Although much of his work has necessarily taken a back seat to the PLANiTULSA adoption process throughout the past several months, Jack Crowley is ready to put the spotlight back on his plan to revitalize downtown Tulsa.
Crowley, a professor in the University of Georgia's College of Environment and Design who spent two years in Tulsa serving as then-Mayor Kathy Taylor's special adviser on urban planning, finished his Downtown Area Master Plan late last year. The document was released to the public March 12, but it then was set aside while the city's comprehensive plan update went before the Tulsa Metropolitan Area Planning Commission for approval.
With the PLANiTULSA document now apparently nearing final approval from the City Council, city officials will reintroduce the Crowley plan with a public forum set for 5:15pm Thursday, July 15 in the Event Center at Tulsa Community College's Center for Creativity, 910 S. Boston.
The forum is the first of several events that will be held during the summer and fall before the plan goes to the Planning Commission, the City Council and the Tulsa County Commission for approval.
"PLANiTULSA is being presented to the council, and once that overarching plan is done, this is the first small area plan," he said. "It's the first example of taking that plan and becoming much more specific."
Crowley said he was in Tulsa two weeks ago to go over the plan with Mayor Dewey Bartlett Jr. and his cabinet, as well as City Councilor Maria Barnes and other councilors.

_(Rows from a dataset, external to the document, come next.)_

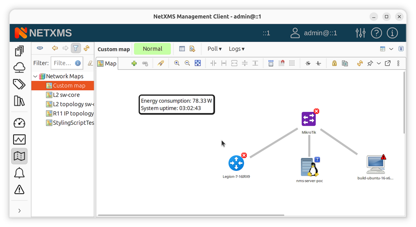The height and width of the screenshot is (227, 416).
Task: Open the Alarms bell icon in sidebar
Action: click(19, 173)
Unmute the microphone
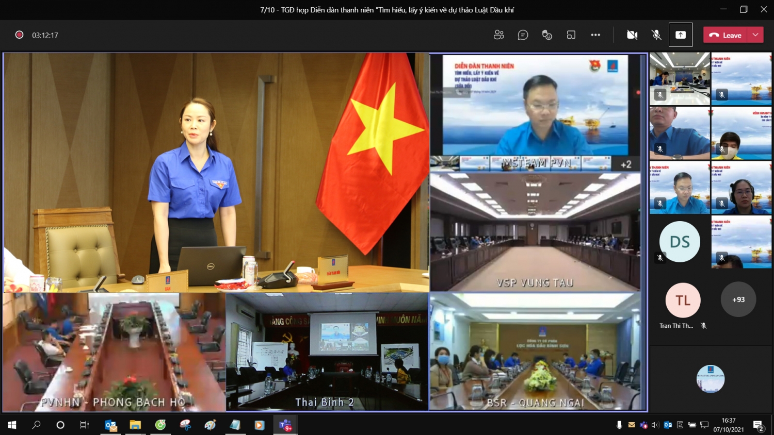774x435 pixels. pos(656,35)
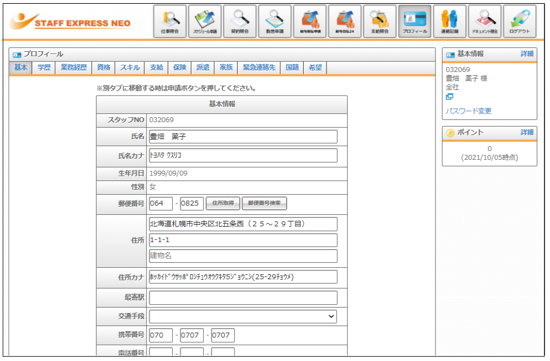Select the 資格 tab
This screenshot has width=550, height=361.
pos(104,68)

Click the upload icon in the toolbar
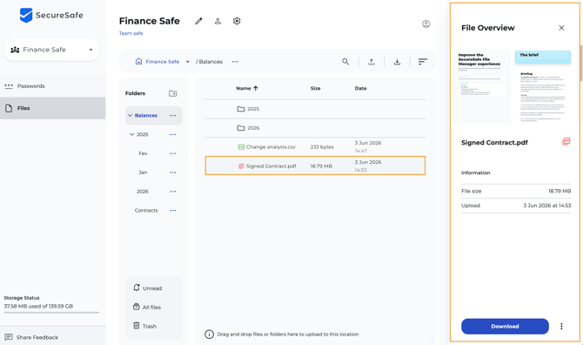point(372,62)
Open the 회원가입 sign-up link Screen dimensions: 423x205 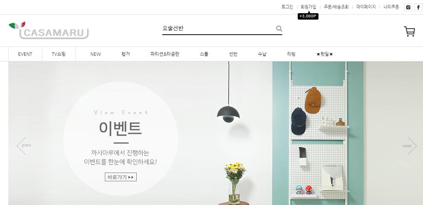click(308, 7)
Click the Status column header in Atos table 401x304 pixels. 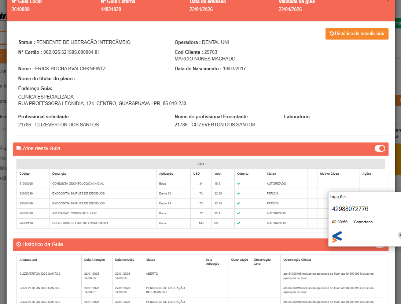click(x=271, y=174)
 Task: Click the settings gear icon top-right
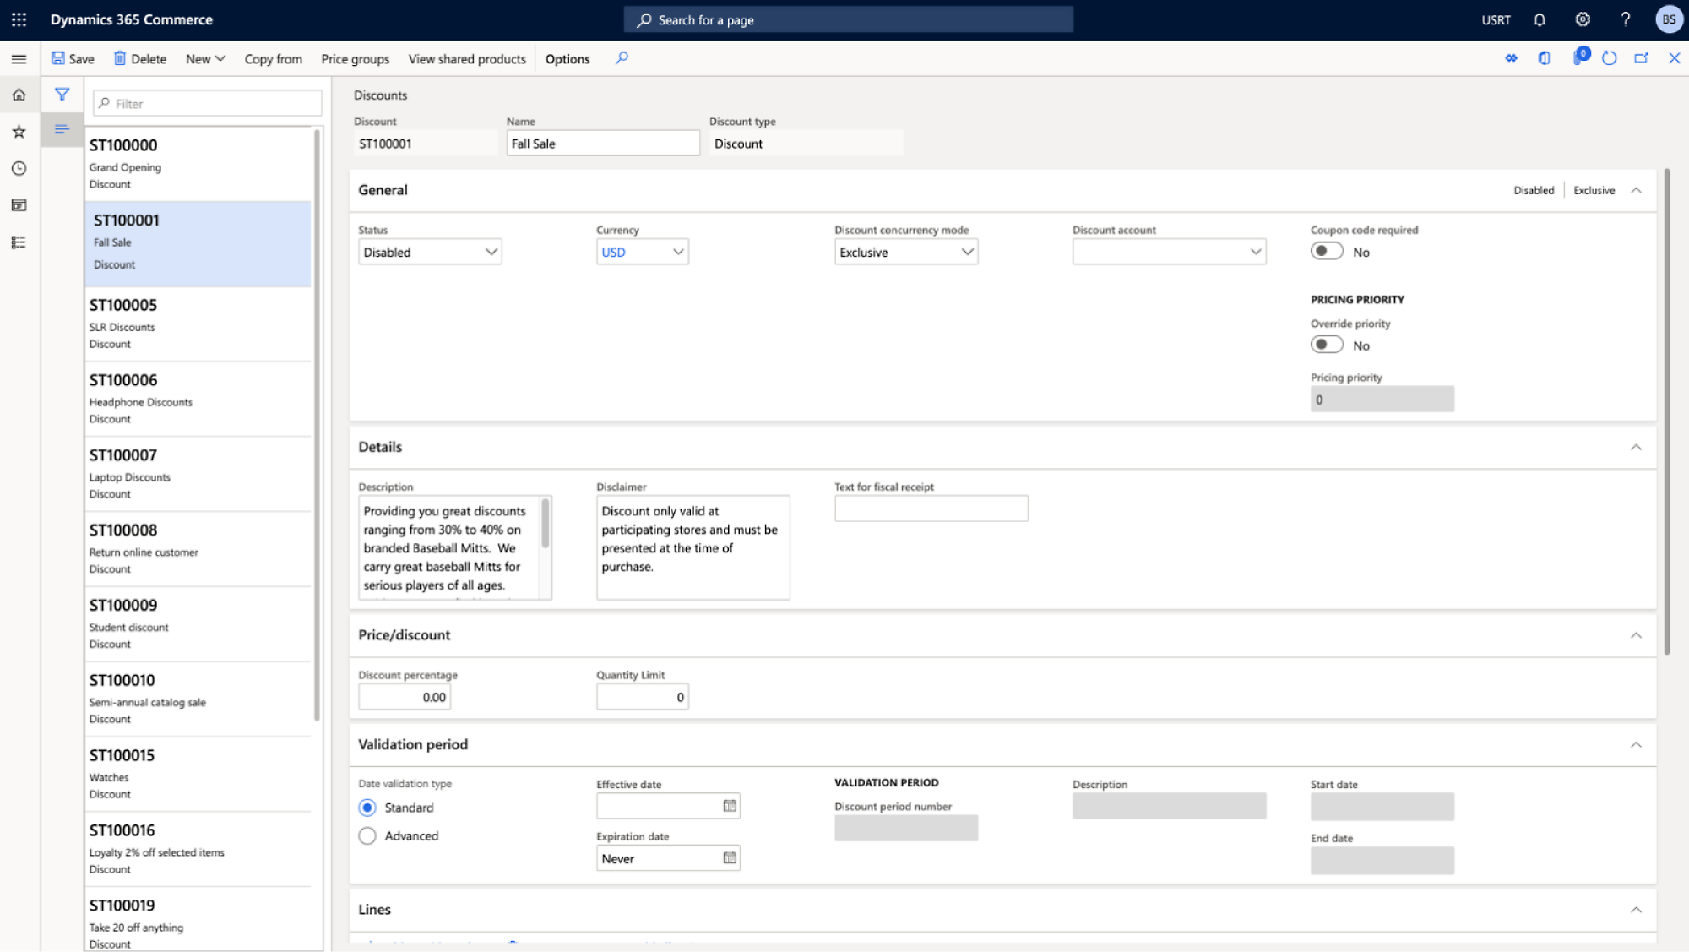pos(1583,19)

His trip this week will include a visit with county commissioners.
At the forum, Crowley said he will provide some background on the plan -- which is posted online at cityoftulsa.org/communityprograms/planning/downtown-master-plan.aspx -- and then go into its recommendations.
Before leaving Tulsa late last year and returning to Georgia, Crowley presented the plan to dozens of groups, so there is already a degree of familiarity with it on the part of many residents. But he said his presentation this week will include not just the plan document, but a corresponding "cookbook" -- a document that lays out how to implement many of the recommendations or possibilities in the plan.
"If you want to expand the convention center, here's how you do it," he said, describing one aspect of the cookbook. "If you want to convert the federal building into a hotel, if they decide to move, here's how you do that ... It takes the plan and breaks it into implementable pieces. You know, you take this building and add three potatoes and a pinch of salt."
Stephen Carr, the city's project coordinator and senior planner, said the plan has three major goals -- revitalizing downtown, connecting downtown to the Tulsa River Parks system, and initiating rail transit that will extend outward from downtown to the beginnings of future corridors that will serve the city and the region.
Crowley said his experience as a designer -- he is the former director of the Oklahoma Department of Transportation -- has taught him that plans like his are often produced amid great hoopla, then set on a shelf to gather dust. But he said several elements of the plan already are being worked on.
"It calls for the reconstruction of the (Inner Dispersal Loop)," he said. "Half that is being done as we speak through the work on I-244."
That caused him to note with a chuckle, "I keep telling people if we wait too long, the plan will be implemented before we get it adopted," he said.
The most eye-catching portion of Crowley's plan is its call for a fixed-rail transit system that would originate in downtown, with one leg extending across the Arkansas River to 23rd and Jackson.
"It's going to be the toughest part of all," he said, referring to the project's $150 million price tag.
But when the city received a $40 million federal grant to aid in the reconstruction of the Interstate 244 bridge across the river -- a project that includes room for a rail line -- the fixed-rail transit system became much more viable, he said.
Much of the rest of the money needed to fund the system could be raised by leasing the land at the rail system terminals, he said.
"If you use the public land at both ends properly, the private sector will want to build there," he said. "They'll want to lease it, and that money goes toward your annual operating costs."
That would make the system much more financially sustainable, Crowley said, freeing it from relying solely on fares.
But coming up with the money to pay for the system won't be the only hurdle, he acknowledged.
"There's a lot of resistance to starting these things," he said. "There are a lot of people really opposed to this. There are advocacy groups that don't want you to have alternatives."
Crowley said he was looking forward to returning to Tulsa and reminding people of what his plan entails.
"I hope I can stay engaged after it gets adopted," he said. "The transit system isn't going to happen unless somebody is pushing it and we're strategic about getting it done."